Everyone is ill, it seems. My sister-in-law, hubby and nine-month old baby are visiting from Ireland and all three of them are feeling sick with the lurgi.
Baby got some early Christmas presents last night though, including a big board that plays music while you draw pictures on it with your finger in psychadelic colours.

I had baby on my knee as I tried to teach her proper use of the toy, explaining the two-point perspective system, and why it suits the landscape format when composing a picture due to the vanishing effects on vertical lines in an image being negligable. I thought it was a good starting point, but she preferred to make baby-fist-shaped splodges instead.
She’ll get it eventually though.
I did risk asking the question ‘So, do I suit a baby on my knee?’ to which the answer was ‘No.’
Thank fuck for that, as they say.
November 21st, 2003
Whatever your opinions on Iraq, Bush, the war on terrorism or Saddam Hussein - everyone has one.
The Guardian this week published 60 open letters to the President and they all make great reading, coming from many different and conflicting points of view triggered by his current state visit.
It’s a huge article, so I’ve quoted bits. Hope you don’t mind…
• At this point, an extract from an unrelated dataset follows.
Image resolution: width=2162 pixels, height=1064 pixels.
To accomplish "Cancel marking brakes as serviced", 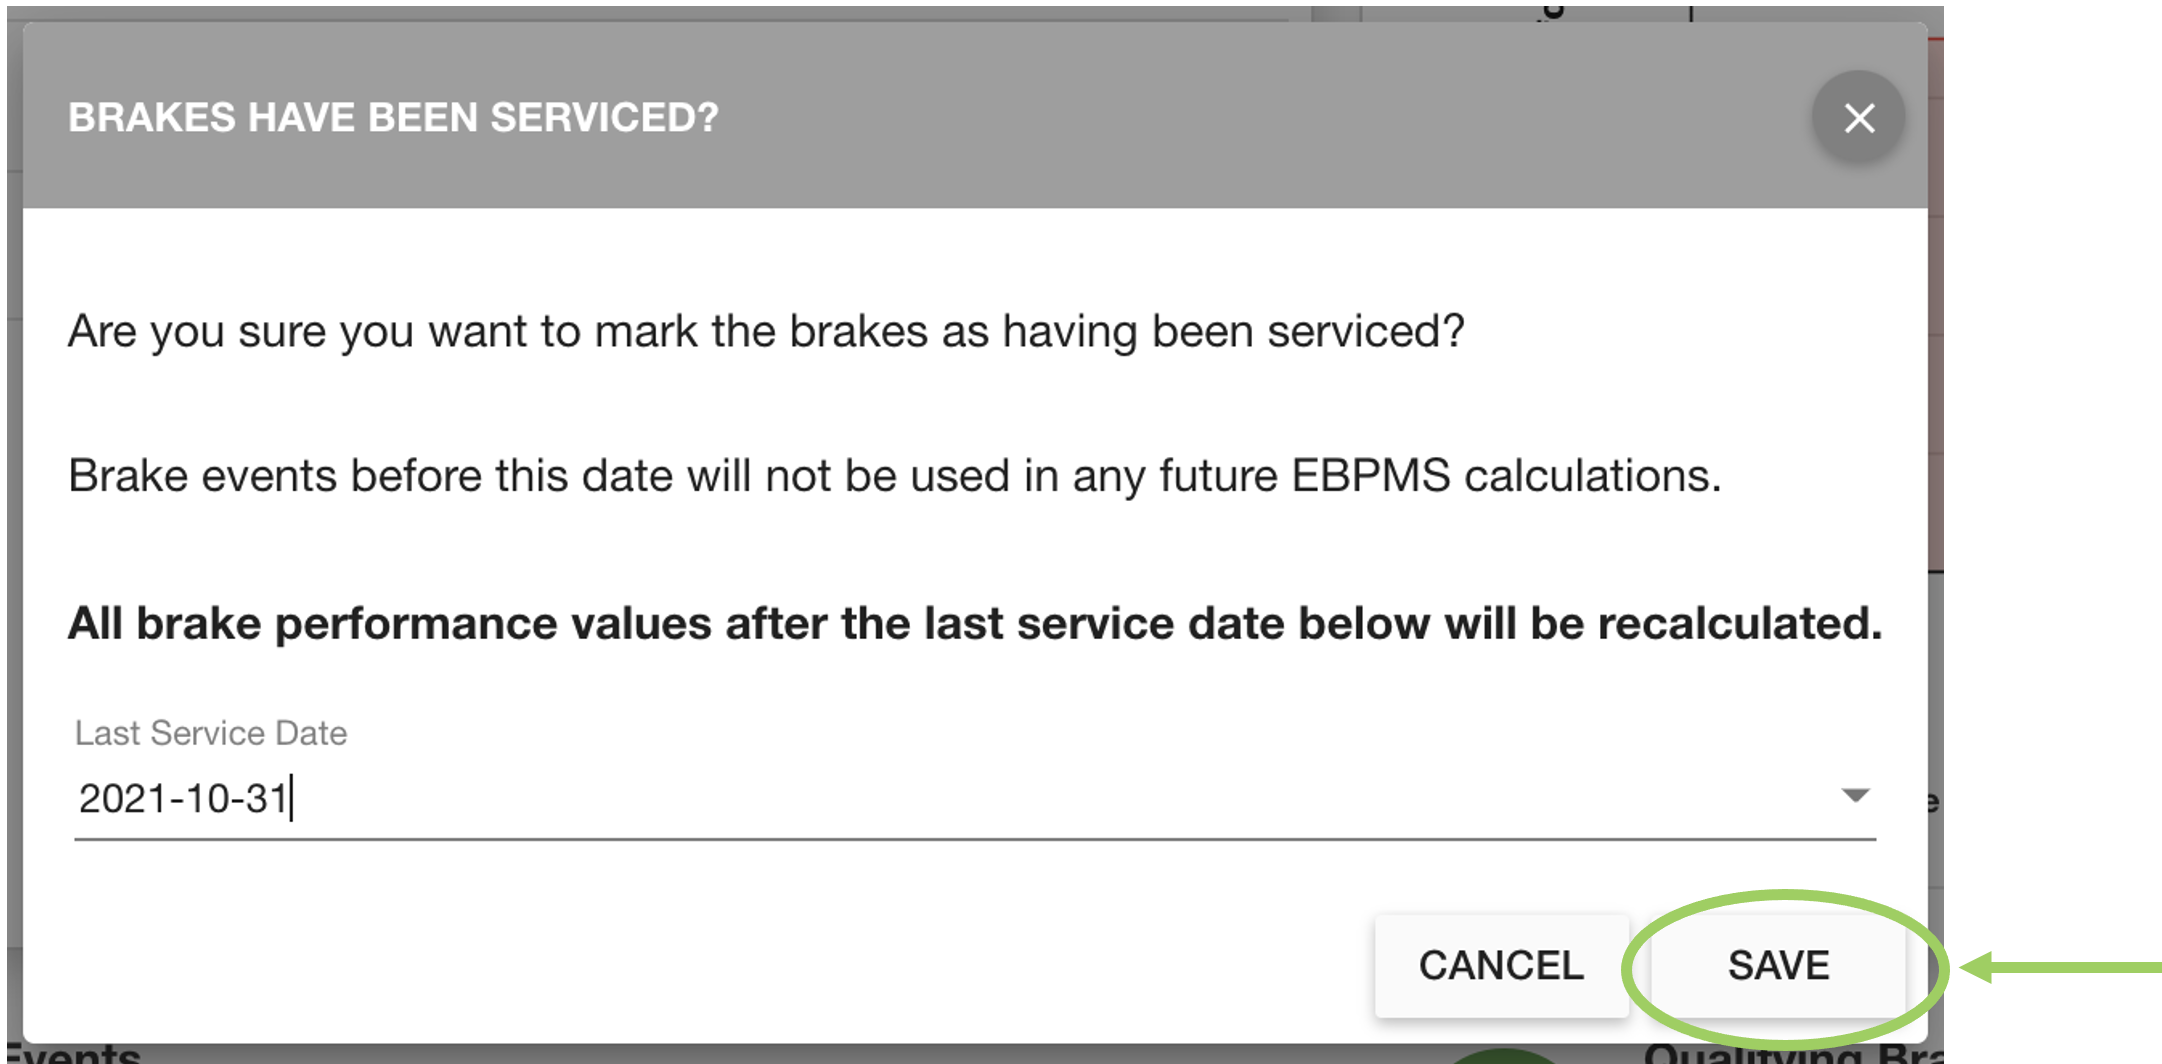I will pos(1501,966).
Unfortunately, the doomed strategy of making weapons of mass destruction the cause of war has discredited the war in the UK. You did better to say frankly that you wanted to remove the Saddam regime which so brutalised its people…
Michael Portillo
…you allowed a British prime minister to be morally finessed by Jacques Chirac… Dear God, that it should come to that…
Sebastian Faulks
You opposed and destroyed the world’s most blood-encrusted dictator. This is quite unforgivable.
Frederick Forsyth
You have spilled a glass full of tomato juice on an already dirty carpet and now you have to clean up the whole room
Salam Pax
The single human being I most admire in the world right now is Michael Moore. The guy’s a genius.
Bel Littlejohn
There is no way to write this but in anger…
Ronan Bennett
We are by no means an anti-American nation… this is personal. This is about you and your neo-conservative monsters who have illegitimately captured the White House…
Polly Toynbee
I don’t care why you got rid of Saddam, and neither does any Iraqi I know… [Saddam's dynasty] would have carried on mass-murdering and asphyxiating natural freedoms… Although your country will requisition all the oil, the Iraqis are now able to protest.